Tharavad? House name? What is that?

Over the past few days, I've seen variants of a post on the impermanence of a 'permanent address'. Through the analogy of an address, the posts talk about the futility of trying to hold on to certainties in a changing world.

I agree. But I also believe that - at least for us in India - the liberalisation of the last 30 years has accelerated that change and permanently altered the status quo.

Over the last couple of years, I completed an exercise that many families in Kerala undertake at some point -- creating a family tree and history.

Sifting through anecdotes, dimly or often mis-remembered by older relatives, and scouring available sources for credible facts and figures to validate often apocryphal claims, I put together a timeline for my parent's families going back several generations.

It was a bit of a vanity trip, of course. Like many families in our situation, our family trees feature chieftains, royals, vagabonds, layabouts, achievers, and a large number of people who led quiet lives minding their own business.

But a common thread that ran through every generation before ours was language, culture, and shared experiences. Marriages largely happened within a limited circle and so the family tree was ethnically homogeneous. The matrilineal system of 'tharavad' and 'house name', in such circumstances, was a valid statement of identity. Indeed, there still was a 'tharavad' or ancestral home to go to.

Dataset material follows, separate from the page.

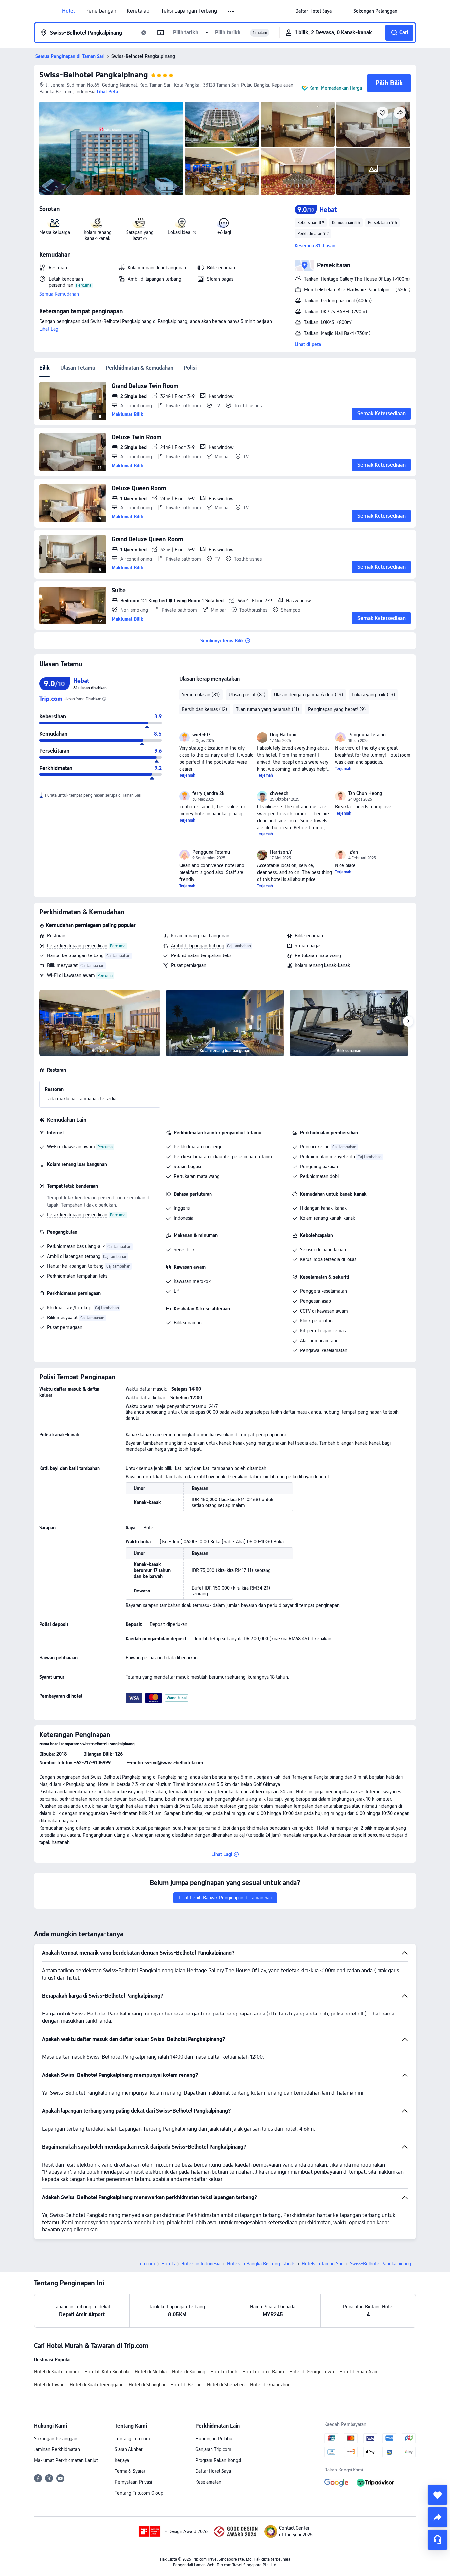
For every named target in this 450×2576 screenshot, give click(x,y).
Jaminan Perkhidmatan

No longer. The ethnic homogeneity of over a century is now in tatters. In the few short years since the economic liberalisation of the 90s, the extended family members have scattered far and wide. People have studied, worked, married, and built their lives miles away or oceans away from our native Malabar.

And of course, a Punjabi or American granddaughter has little or no interest in carrying the 'house name' that all of us struggled to explain in our school years in Delhi and elsewhere to classmates who only understood surnames or caste names.

One thing is for sure. If someone like me in the future were to ever extend the family tree, the names are going to sound a lot more varied and colourful than previously!

And what of the 'tharavad'? The old homesteads are going or gone and now home is where the heart is. So in many corners of the world, there will still beat a Malayali or a part-Malayali heart from the family tree.